- _AIM OF THE TASK_
Starting at the beginning of the records and going on through the line containing "click(x=64, y=364)", convert those lines into a JSON list of strings with one string per line, skipping blank lines and leaving the pictures out.

- _INPUT FOR THIS TASK_
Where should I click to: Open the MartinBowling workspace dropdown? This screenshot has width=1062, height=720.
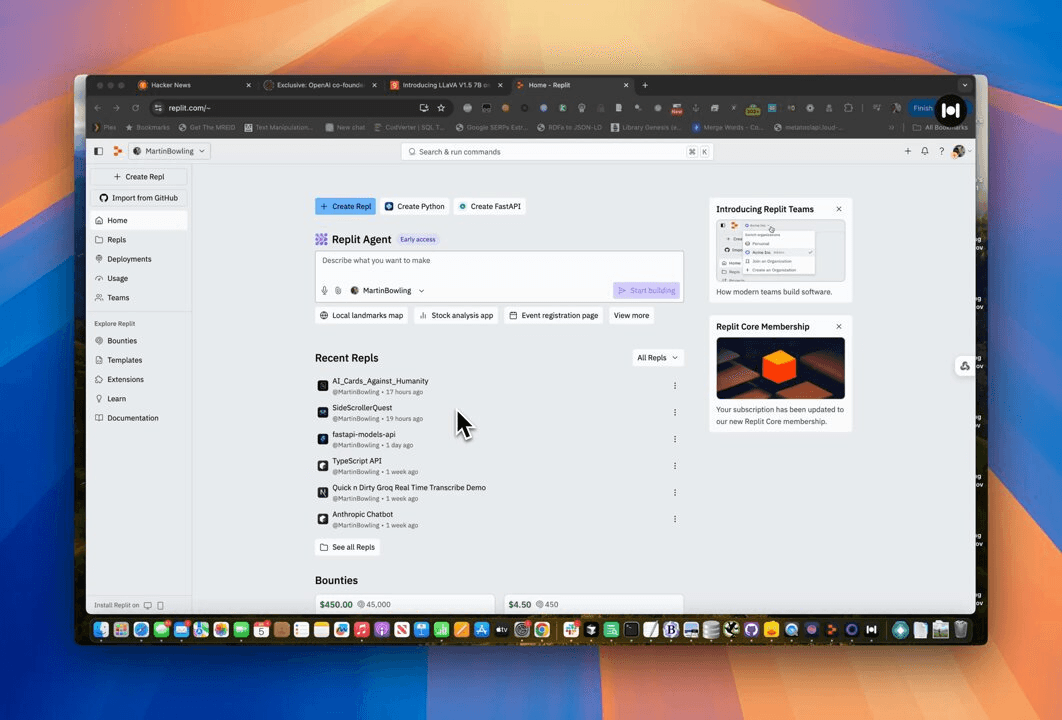pyautogui.click(x=169, y=151)
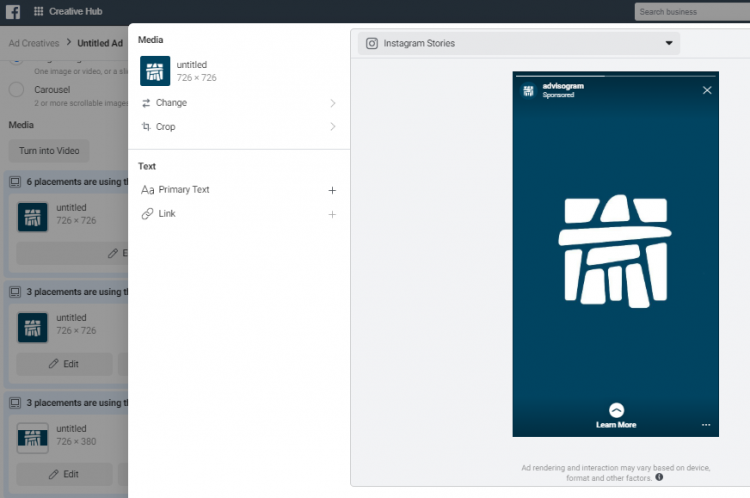Click Edit under second placement group
The height and width of the screenshot is (498, 750).
click(x=64, y=364)
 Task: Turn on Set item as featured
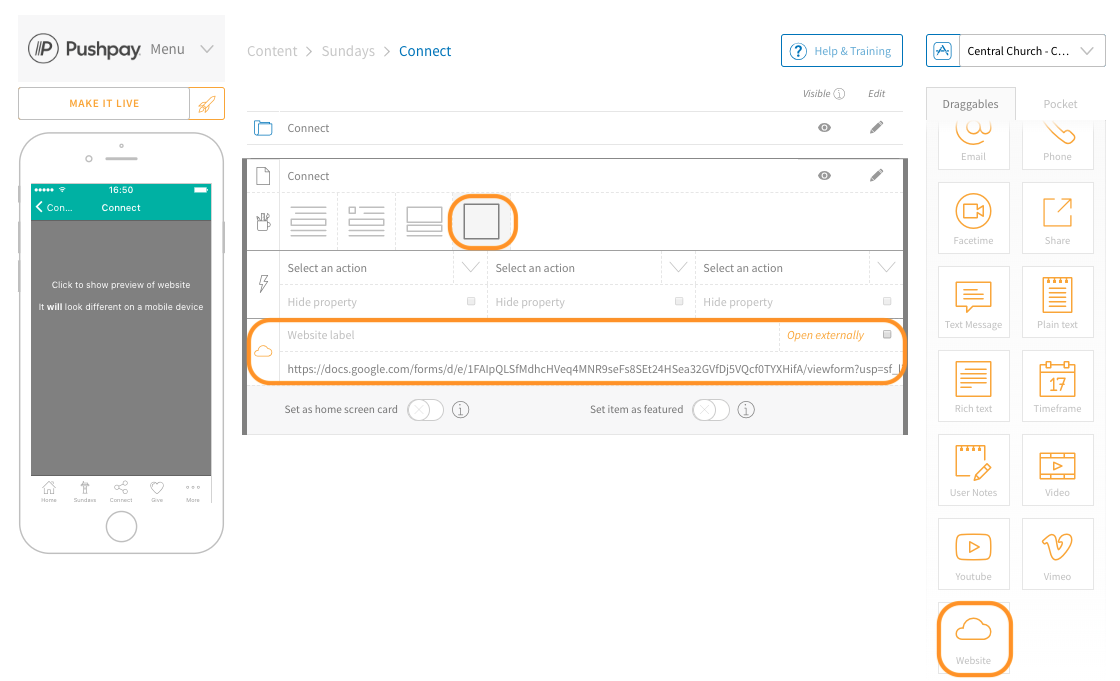click(x=711, y=409)
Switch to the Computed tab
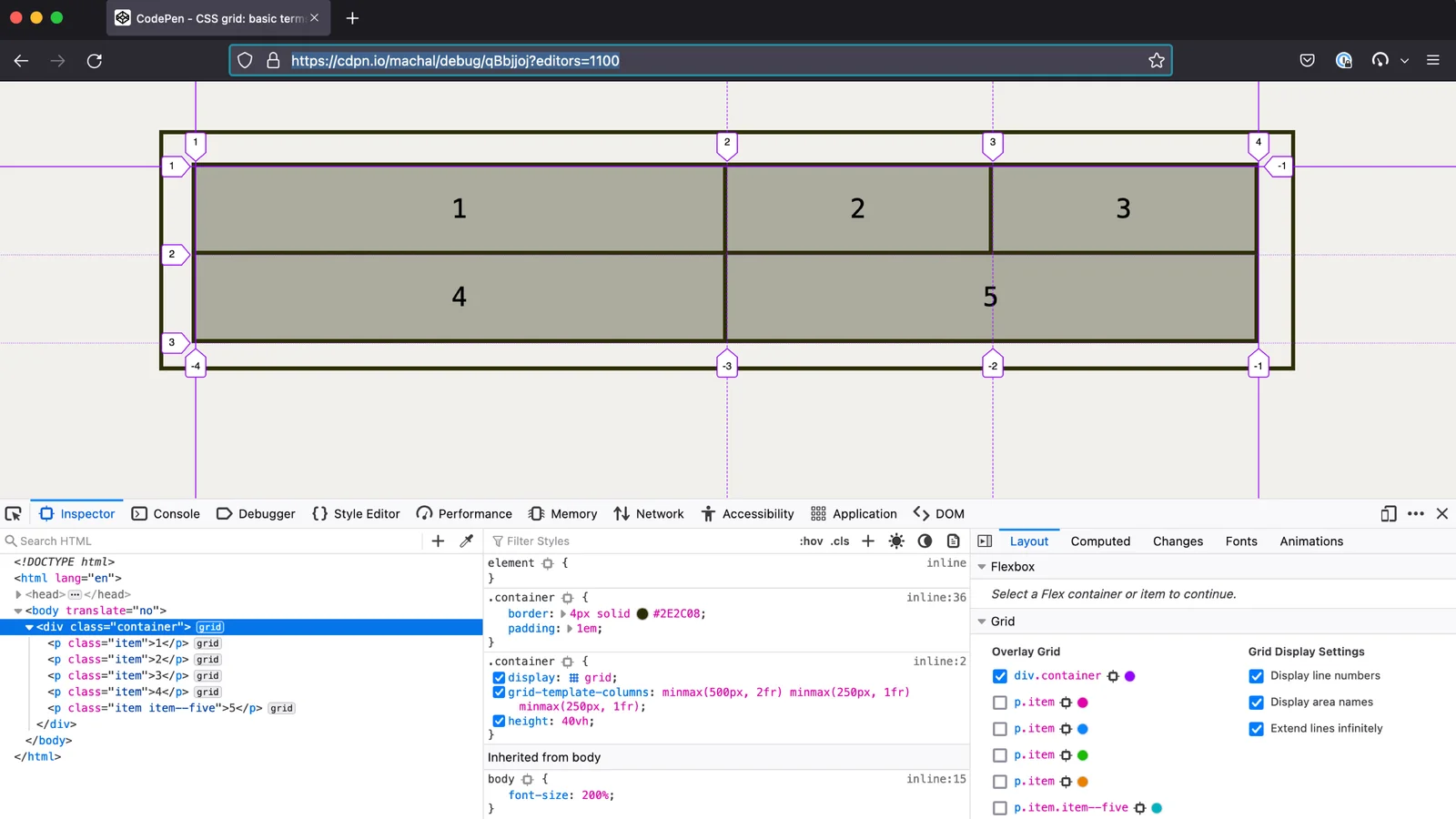The width and height of the screenshot is (1456, 819). pyautogui.click(x=1100, y=541)
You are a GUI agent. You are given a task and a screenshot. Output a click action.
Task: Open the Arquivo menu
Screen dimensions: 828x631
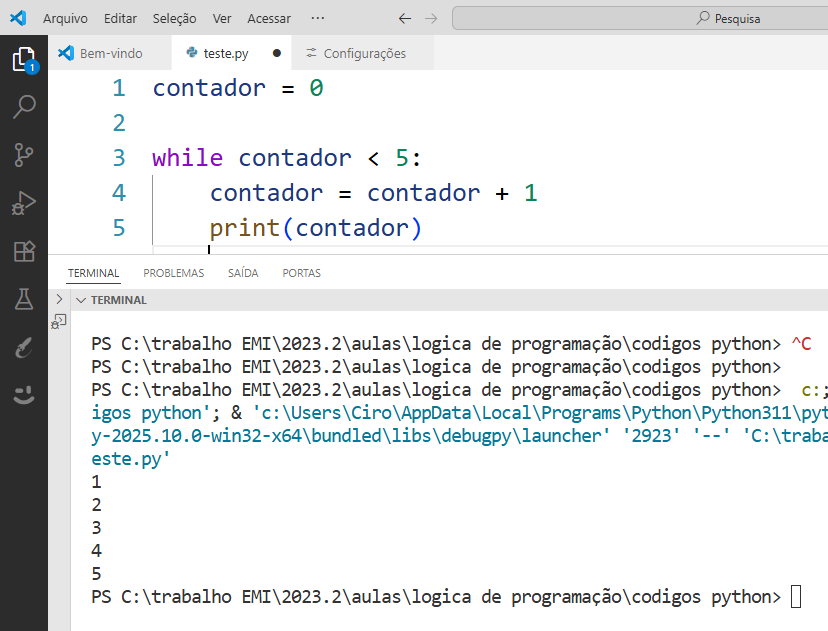[x=65, y=19]
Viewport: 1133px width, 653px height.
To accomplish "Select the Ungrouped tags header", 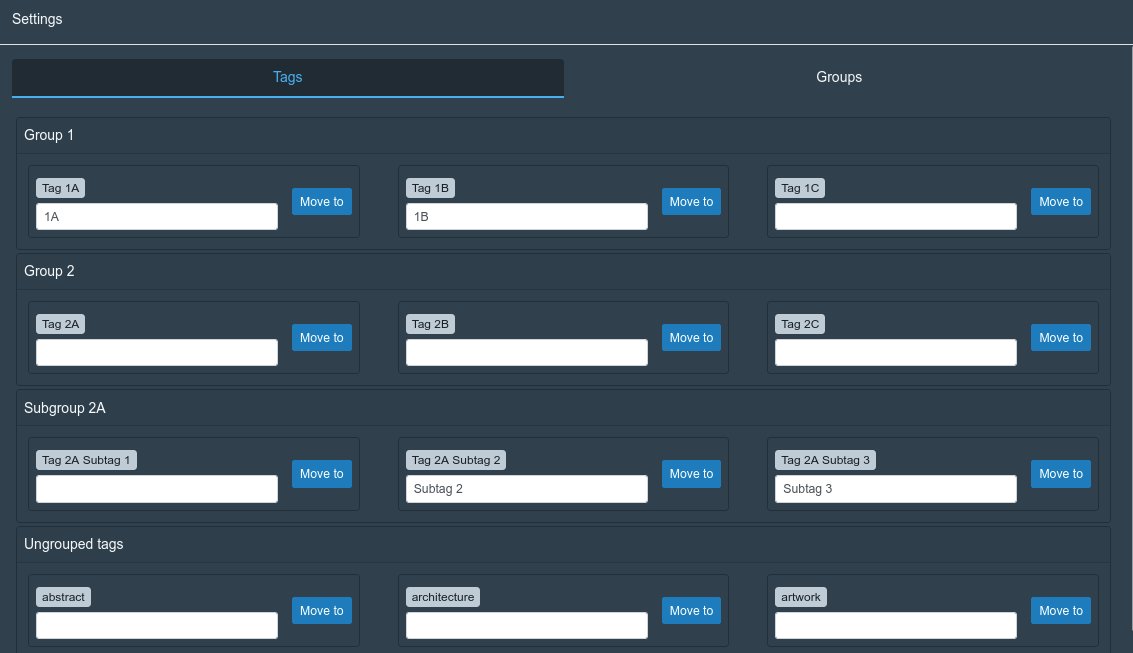I will click(74, 544).
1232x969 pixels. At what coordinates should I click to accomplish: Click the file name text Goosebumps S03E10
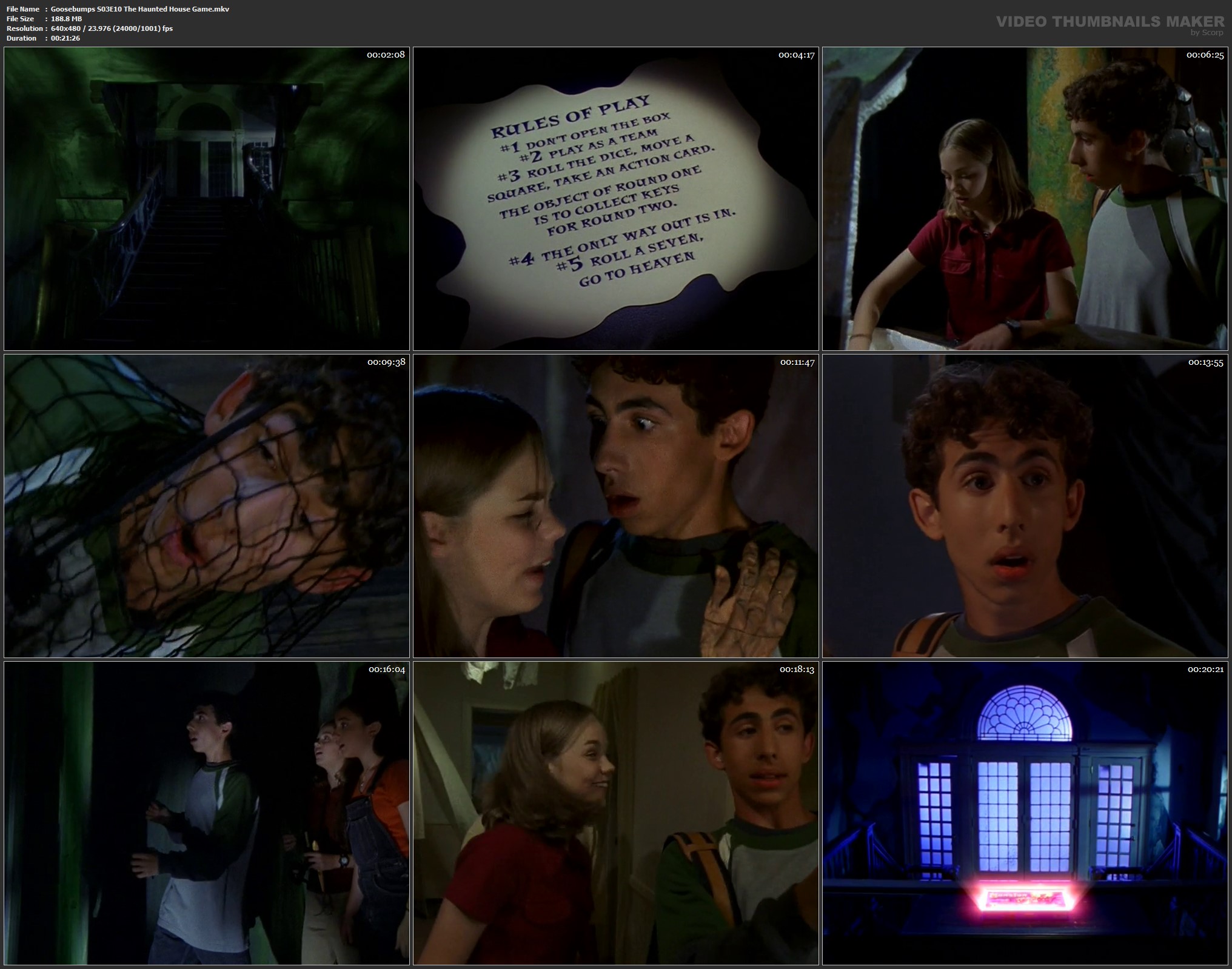[140, 9]
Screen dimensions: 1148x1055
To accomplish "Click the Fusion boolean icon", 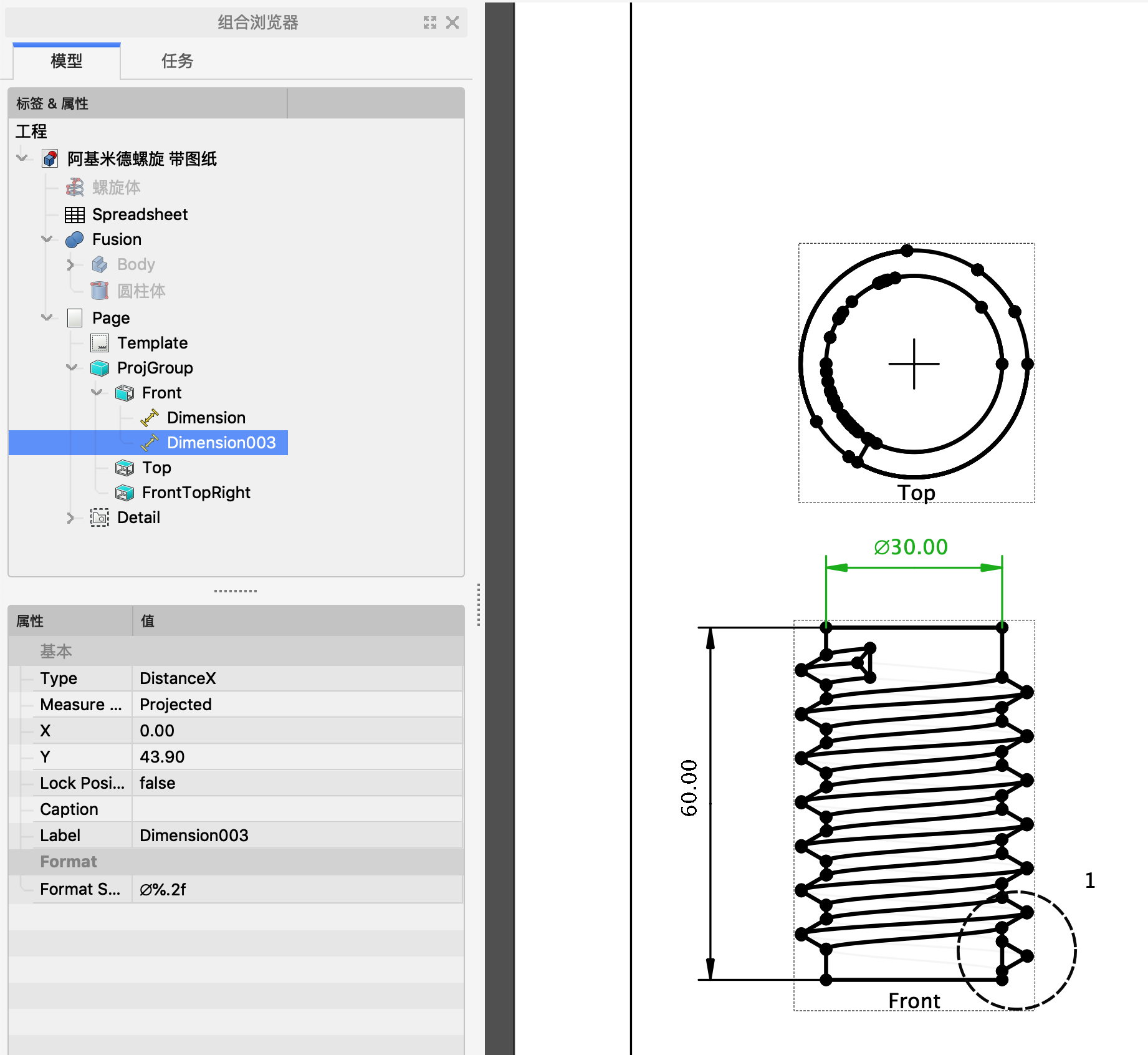I will pyautogui.click(x=75, y=240).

- _SOLUTION TO THIS TASK_
[
  "Where should I click to: Open the MartinBowling workspace dropdown? This screenshot has width=1062, height=720.",
  "pyautogui.click(x=169, y=151)",
  "Click Edit under second placement group",
  "The height and width of the screenshot is (498, 750).",
  "click(x=64, y=364)"
]